Use adaptive reuse seriously. Hartford alone has significant vacant commercial and office space — the consequence of decades of corporate departure that we have documented elsewhere in this series. Converting underutilized office parks and commercial buildings to residential use is a faster, cheaper, and more targeted intervention than suburban upzoning. Several such conversions are underway. None are happening at the scale the vacancy rate warrants.
Stop conflating urban housing crisis with suburban housing politics. The 8-30g statute was designed to address suburban exclusionary zoning. It has produced 136 net new deed-restricted units in 2024 while 5,000 expire. HB 8002 mandates market-rate housing across the state without addressing the specific vacancy crisis in the cities. Neither law rebuilds what was demolished. Neither addresses the historical causes of the shortage. Both generate litigation, developer profit, and political conflict without producing the housing the crisis actually requires.
The Question Hartford Won’t Ask
In 1950, Hartford housed 177,397 people on 17.4 square miles. That is a density of roughly 10,200 people per square mile. Today Hartford has 121,054 people on the same land — a density of about 6,958 per square mile. The city is not fully utilizing the capacity it demonstrated it could house within living memory.

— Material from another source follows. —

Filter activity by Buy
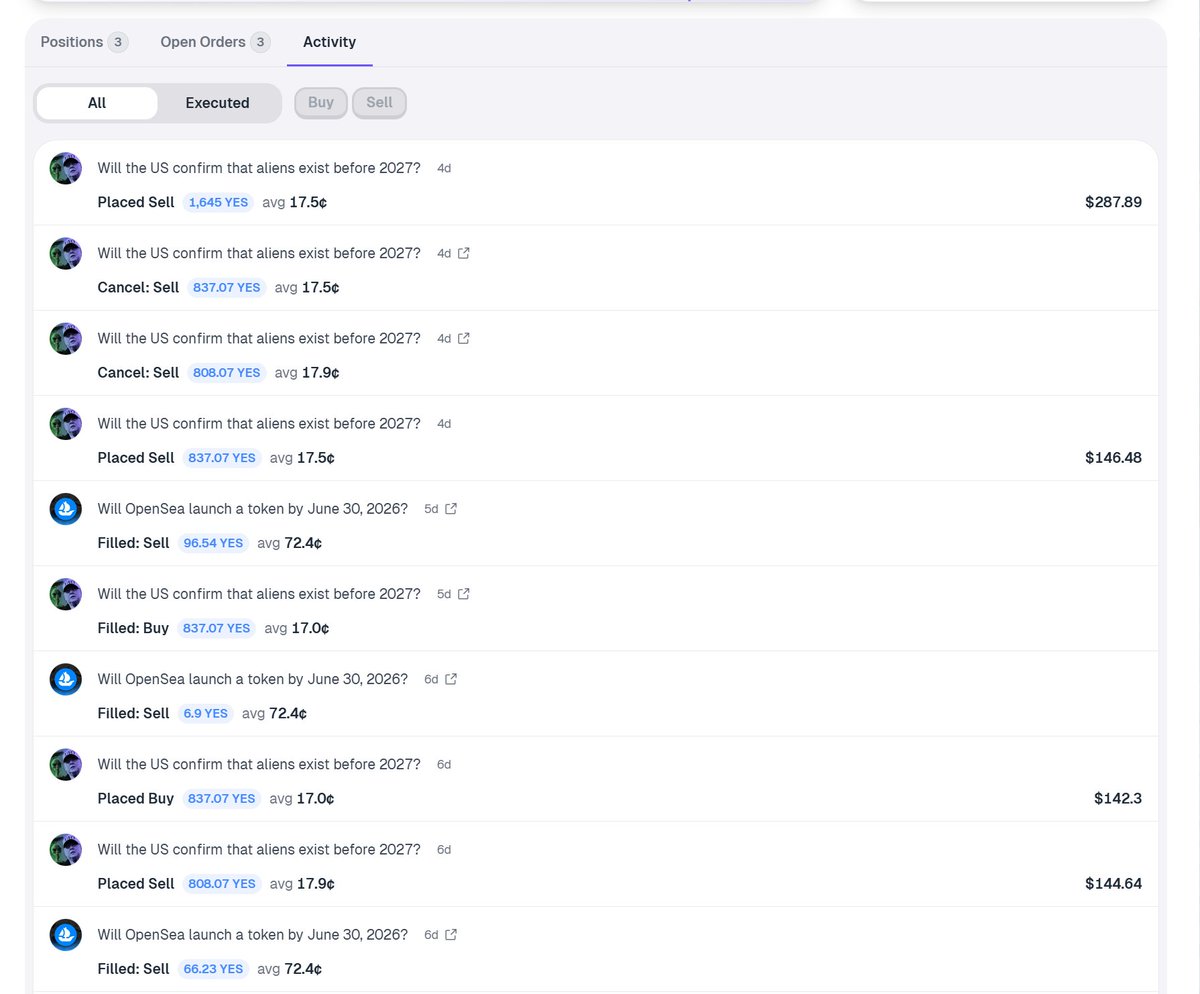Screen dimensions: 1200x994 click(321, 103)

The housing is gone because the government demolished it. The population left because the government’s highway and renewal programs destroyed the neighborhoods that had made the city livable. The manufacturing economy that had supported that population followed its workers to the suburbs and eventually out of the state entirely.
None of this is Wilton’s fault. None of it is Ridgefield’s fault. The solution to a problem created by federal highway engineers and urban renewal planners in the 1950s and 1960s is not to override the zoning of suburban towns that had nothing to do with those decisions.

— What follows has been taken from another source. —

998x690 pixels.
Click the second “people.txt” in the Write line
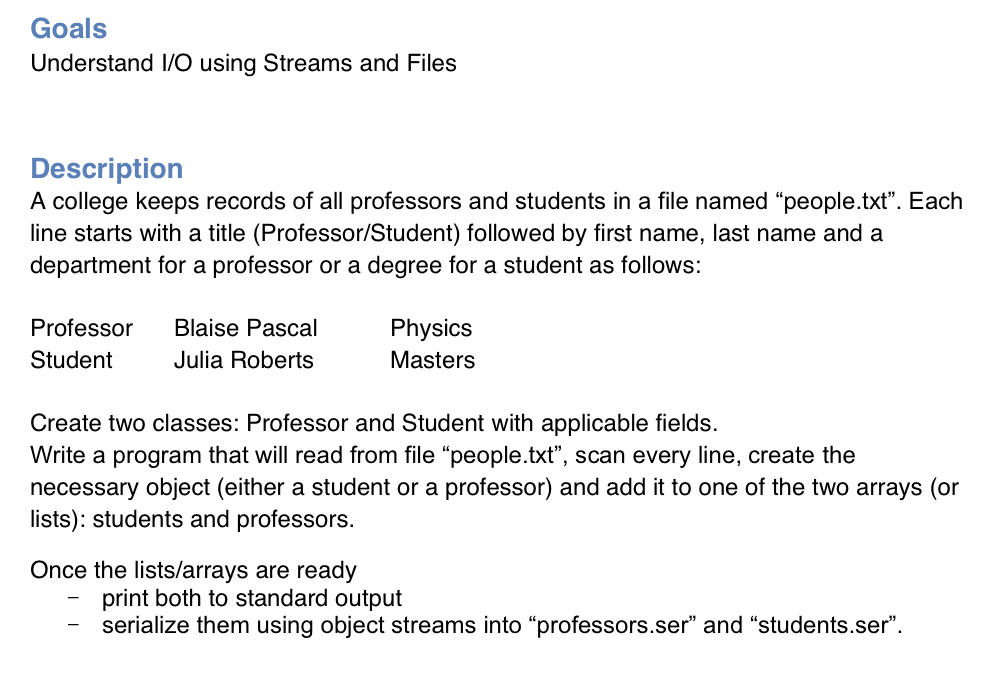(500, 456)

The solution is to rebuild what was lost — in the places it was lost — with honest acknowledgment of why it is gone and genuine resources directed at the geography where the crisis actually exists. A housing policy that ignores seventy years of urban demolition history and blames suburban zoning for the consequences is not a housing policy. It is a political argument wearing a housing policy’s clothing.
Connecticut’s cities were once thriving, dense, and significantly more populous than they are today. The people left. The housing was demolished. The government’s response, seventy years later, is to declare a crisis and force suburban towns to build new units. The cities that generated the crisis are exempt from the mandate. The suburbs that had nothing to do with it are the target.

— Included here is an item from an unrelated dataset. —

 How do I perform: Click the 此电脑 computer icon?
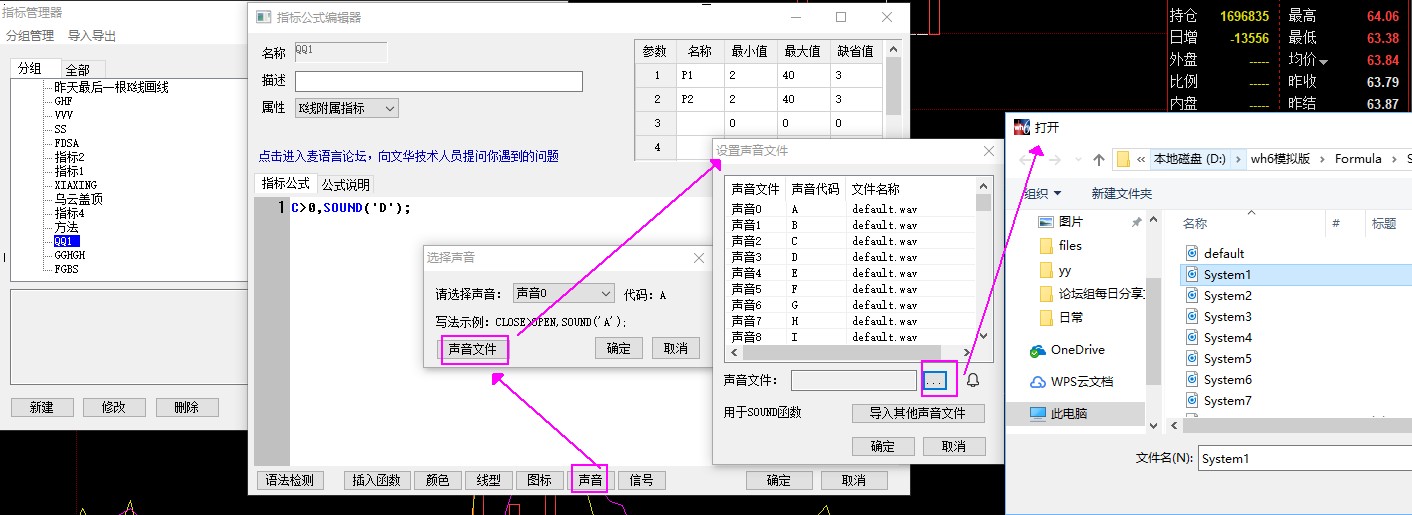[x=1037, y=413]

That is not a plan to solve a housing shortage. That is a plan to build a political coalition on top of one.
— McEvoy —
Sources: U.S. Census Bureau decennial census data 1900-2020; BiggestUSCities.com population history; Wikipedia – Hartford, Connecticut; Wikipedia – History of Bridgeport, Connecticut; DataHaven, “New Census Data Product Maps 40,000 New Connecticut Homes Since 2020” (February 2026); CT Public Radio, “In Connecticut, rental vacancy rates are the lowest in the U.S.” (August 2022); iPropertyManagement, Rental Vacancy Rate Data (2025); MetroHartford Alliance, “Housing is Hartford’s Most Urgent Economic Growth Strategy” (March 2026); ECOnorthwest CT Fair Share Housing Needs Assessment (January 2025); CT Mirror, “CT housing market has 7% vacancy rate; tightest in U.S.” (January 2025); CT State Office of the Secretary of State, Population 1900-1960.